Son travail accompli, Cesare est descendu dans la rue. Machiavel, son contemporain et un homme à l’esprit aussi inflexible que sa politique, a laissé un récit glaçant de son accouplement avec une prostituée qui, lorsqu’il allume une lampe après, se révèle être une sorcière chauve et édentée si hideuse qu’il s’empresse de vomir sur elle. Étant donné le statut élevé de Cesare, les femmes qu’il choisissait étaient sans doute plus séduisantes, mais la maladie qu’elles lui donnaient (et dont elles souffraient elles-mêmes) allait se révéler vicieuse. Un chancre apparaît d’abord sur son pénis, puis des douleurs invalidantes dans tout le corps et une éruption de pustules suintantes qui démangent et couvrent son visage et son torse. Heureusement pour lui et pour l’histoire, son médecin personnel, Gaspar Torella, était un érudit en médecine qui s’intéressait vivement à cette nouvelle maladie étonnante et utilisait son patient (sous le pseudonyme de « Niccolo le jeune ») pour enregistrer les symptômes et les tentatives de traitement. Au cours des années suivantes, Torella et d’autres ont dressé la carte de la montée imparable d’une maladie qui faisait hurler d’agonie des hommes adultes dont la chair était rongée, dans certains cas jusqu’à l’os.

Je me souviens encore du moment, assis à la British Library, où je suis tombé sur les détails du traité de Torella dans un livre d’essais sur la syphilis. Il n’y a rien de plus excitant dans l’écriture d’une fiction historique que lorsque la recherche ouvre une fenêtre sur un tout nouveau paysage, et l’histoire de la façon dont cette peste sexuelle a balayé l’Europe dans les années 1490 a été l’un des points tournants de Sang et Beauté, le roman que j’écrivais sur l’ascension et la chute de la dynastie Borgia.

Au moment où Cesare a ressenti cette première démangeaison, le mal français, comme on l’appelait alors, s’était déjà profondément répandu en Europe. La même année, le conseil municipal d’Édimbourg publia un décret de fermeture des maisons closes, tandis qu’à l’université italienne de Ferrare, des universitaires convoquèrent un débat d’urgence pour tenter de comprendre ce qui les avait frappés. La méthode de contagion était alors assez évidente. « Les hommes l’attrapent en faisant l’amour avec des femmes dans leur vulve », écrit sans ambages le médecin de la cour de Ferrare (il n’est pas question de transmission homosexuelle, mais la « sodomie », comme on l’appelait à l’époque, ne faisait pas l’objet d’un débat ouvert).

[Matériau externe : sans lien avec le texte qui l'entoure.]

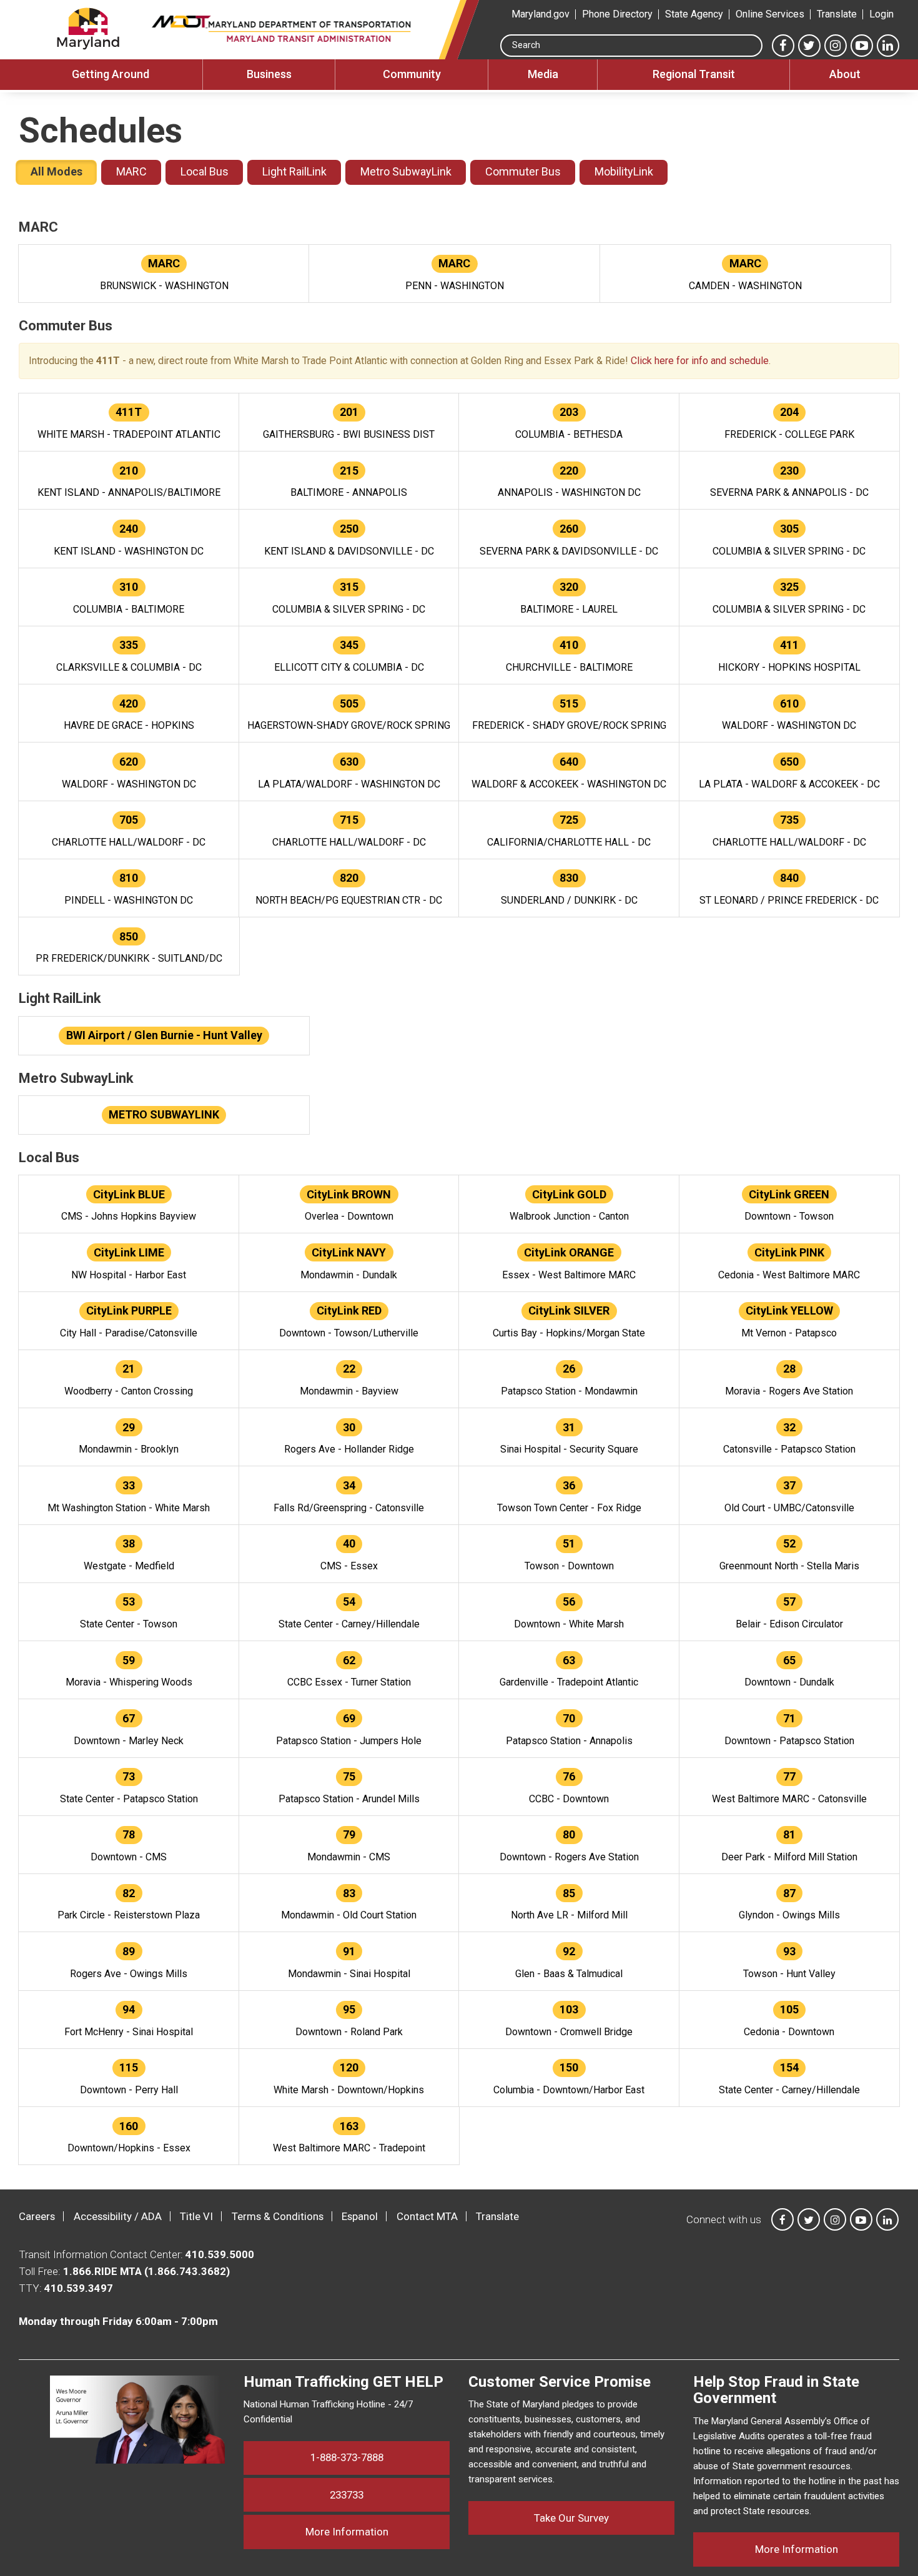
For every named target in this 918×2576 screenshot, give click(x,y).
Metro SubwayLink (406, 171)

Les théories entourant la maladie étaient aussi dramatiques que les symptômes : une conjonction astrologique des planètes, les furoncles de Job, une punition d’un Dieu courroucé dégoûté par la fornication ou, comme certains le suggéraient déjà à l’époque, un fléau entièrement nouveau apporté du nouveau monde par les soldats de Colomb et fermenté dans les reins des prostituées napolitaines.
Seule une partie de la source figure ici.